Installation and Setup

Registering Your DGX-1

Be sure to register your DGX-1 with NVIDIA as soon as you receive your purchase confirmation e-mail. Registration enables your hardware warranty and allows you to set up an NVIDIA DGX Container Registry account.

To register your DGX-1, you will need information provided in your purchase confirmation e-mail. If you do not have the information, send an e-mail to NVIDIA Enterprise Support at enterprisesupport@nvidia.com.

  1. From a browser, go to the NVIDIA DGX Product Registration page.
  2. Enter all required information and then click SUBMIT to complete the registration process and receive all warranty entitlements and, if applicable, DGX-1 support services entitlements.

Obtaining Software and Software Updates

You must register your DGX-1 in order to receive software updates. Once registered, you will receive an email notification whenever a new software update is available. You can access software update instructions as well as software downloads through the Enterprise Support site as follows:

  • From your browser, go to NVIDIA Enterprise Services, and log in.
  • Click the Announcements tab, which contains download links and supplemental documentation.
  • Refer to the DGX OS Server Software Release Notes for instructions on how to perform a software update.

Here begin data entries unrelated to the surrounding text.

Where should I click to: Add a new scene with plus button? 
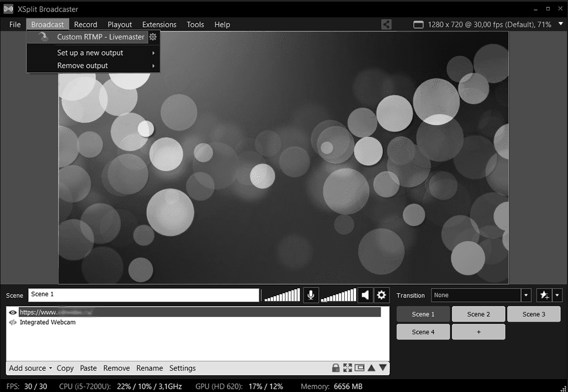pyautogui.click(x=478, y=332)
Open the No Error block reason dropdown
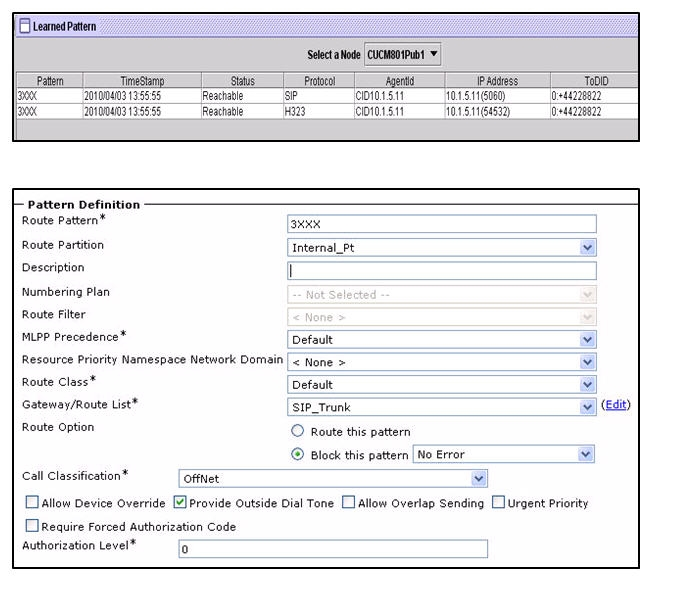Image resolution: width=681 pixels, height=599 pixels. (503, 454)
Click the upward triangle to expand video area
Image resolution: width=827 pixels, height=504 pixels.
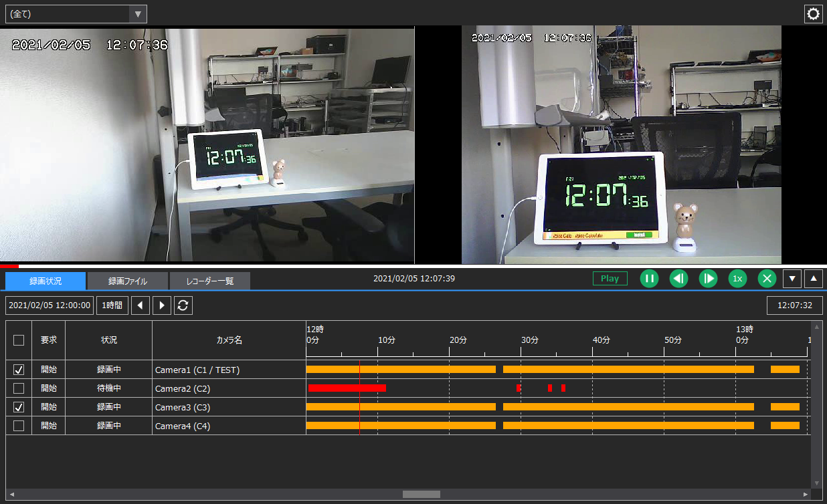814,279
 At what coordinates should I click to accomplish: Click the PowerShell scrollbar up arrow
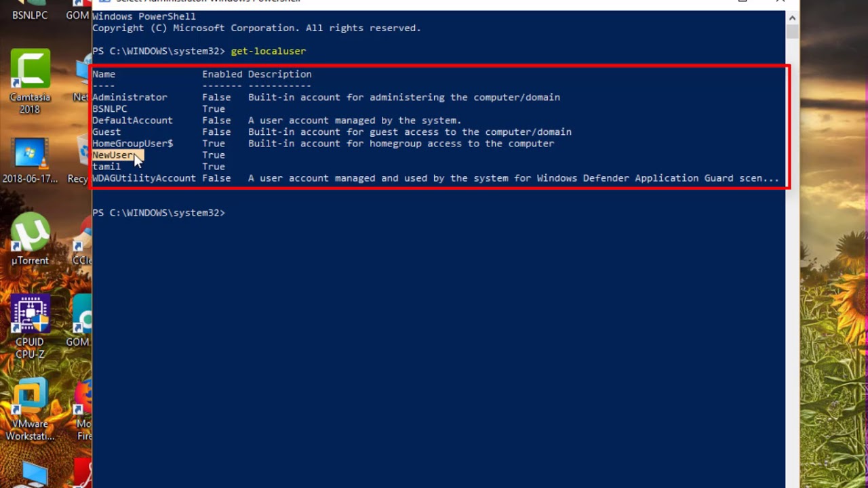pos(792,16)
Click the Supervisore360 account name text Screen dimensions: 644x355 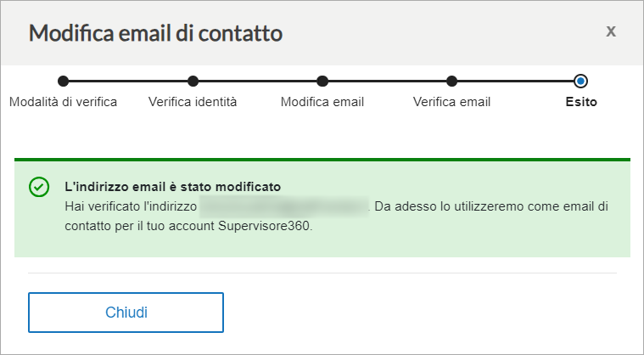pos(265,226)
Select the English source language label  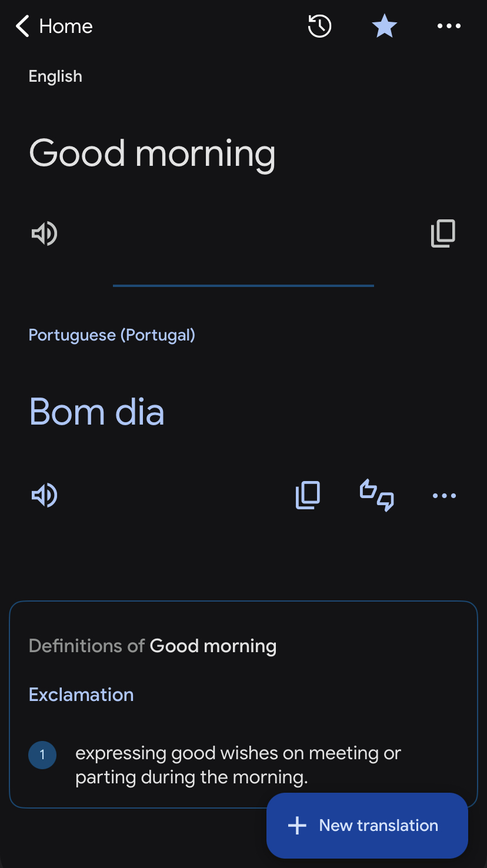click(x=55, y=76)
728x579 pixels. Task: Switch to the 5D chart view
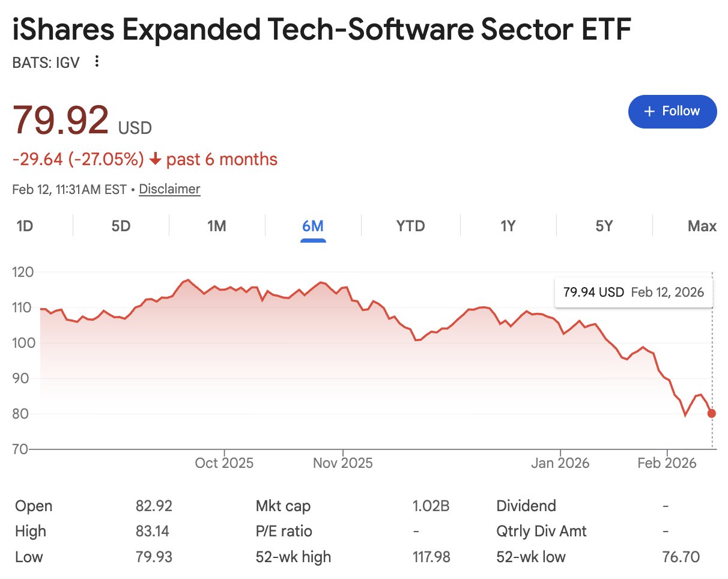click(x=120, y=226)
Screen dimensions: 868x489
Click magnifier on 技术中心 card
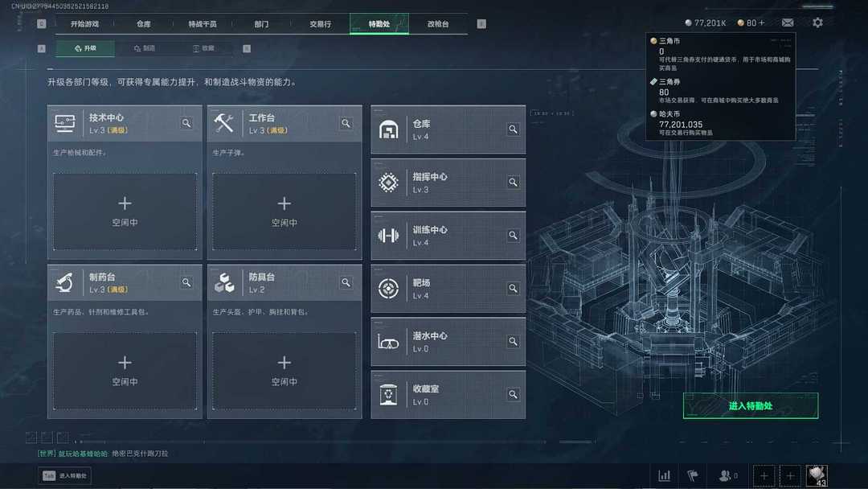(186, 123)
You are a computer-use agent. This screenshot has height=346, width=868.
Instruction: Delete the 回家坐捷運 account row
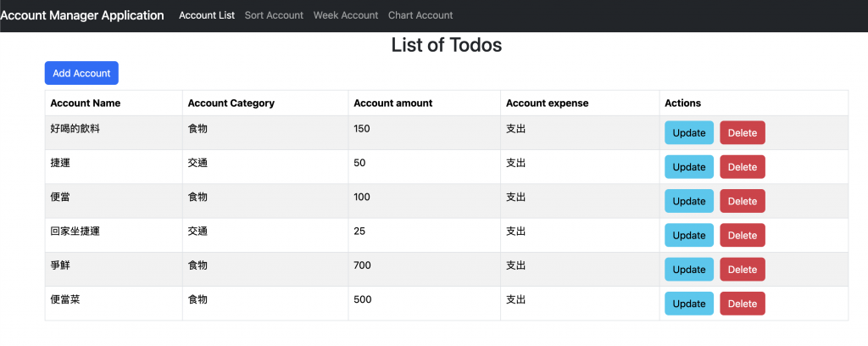click(x=742, y=236)
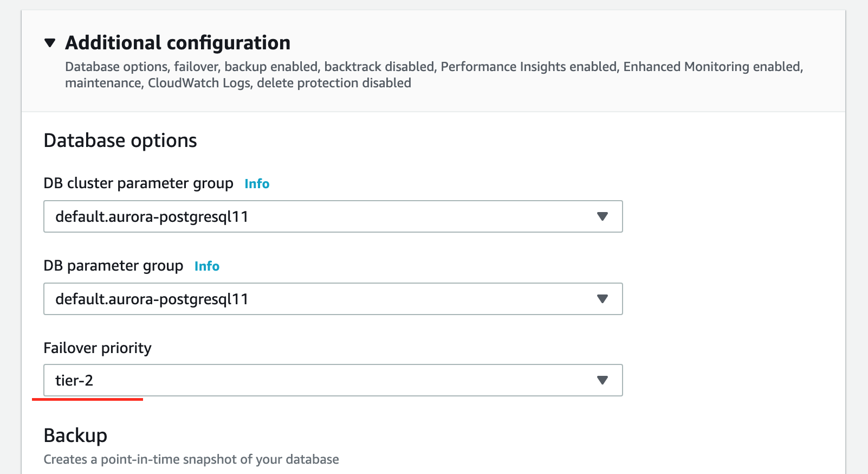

Choosing a Setup Location / Site Preparation

Decide on a suitable location for setting up and operating the DGX-1. The location should be clean, dust-free, and well ventilated.

General Conditions

  • Prepare a sufficiently wide aisle to accommodate the unboxed chassis (chassis dimensions - 5.16”H x 17.5"W x 34.1"D).
  • The rack must accommodate a 134 lb, 3U rack mount system (chassis dimensions - 5.16”H x 17.5"W x 34.1"D).
  • The rack must have square mounting holes.
  • Leave enough clearance in front of the rack (36" (91.4 cm)) to enable you to install the unit into the rack.
  • Leave approximately 30" (76.2cm) of clearance in the back of the rack to allow for sufficient airflow and ease in servicing.
  • Always make sure the rack is secured and stable before adding or removing the appliance or any other component.
  • Prepare adequate sound-proofing: The equipment fans can generate 72-100 dBA.

Environmental Conditions

  • Operating environment
    • Temperature: 5 ◦ C to 35 ◦ C (41 ◦ F to 95 ◦ F)
    • Relative humidity: 20% to 85% noncondensing
  • Air flow
    • The chassis fans can produce a maximum of 340 CFM of air flow.
    • Do not block the ventilation areas at the front and rear of the chassis.
    • Minimize any restrictions on air flow around the chassis.

Connections

  • Power:
    • The DGX-1 is powered through four 1600W power supply units, each rated at 200-240VAC, 8A, 50/60 Hz. Total system power: 3200W
    • C13/C14 cables provided for each power supply to connect to a compatible PDU.
  • Network: Dual 10GBASE-T RJ45 connection
  • IPMI: 10/100BASE-T RJ45 connection
  • InfiniBand: Qty 4 - QSFP28 ports, InfiniBand and Ethernet compliant

Preparing for Network Access

  • The IPMI port and Ethernet ports can be connected to your local LAN.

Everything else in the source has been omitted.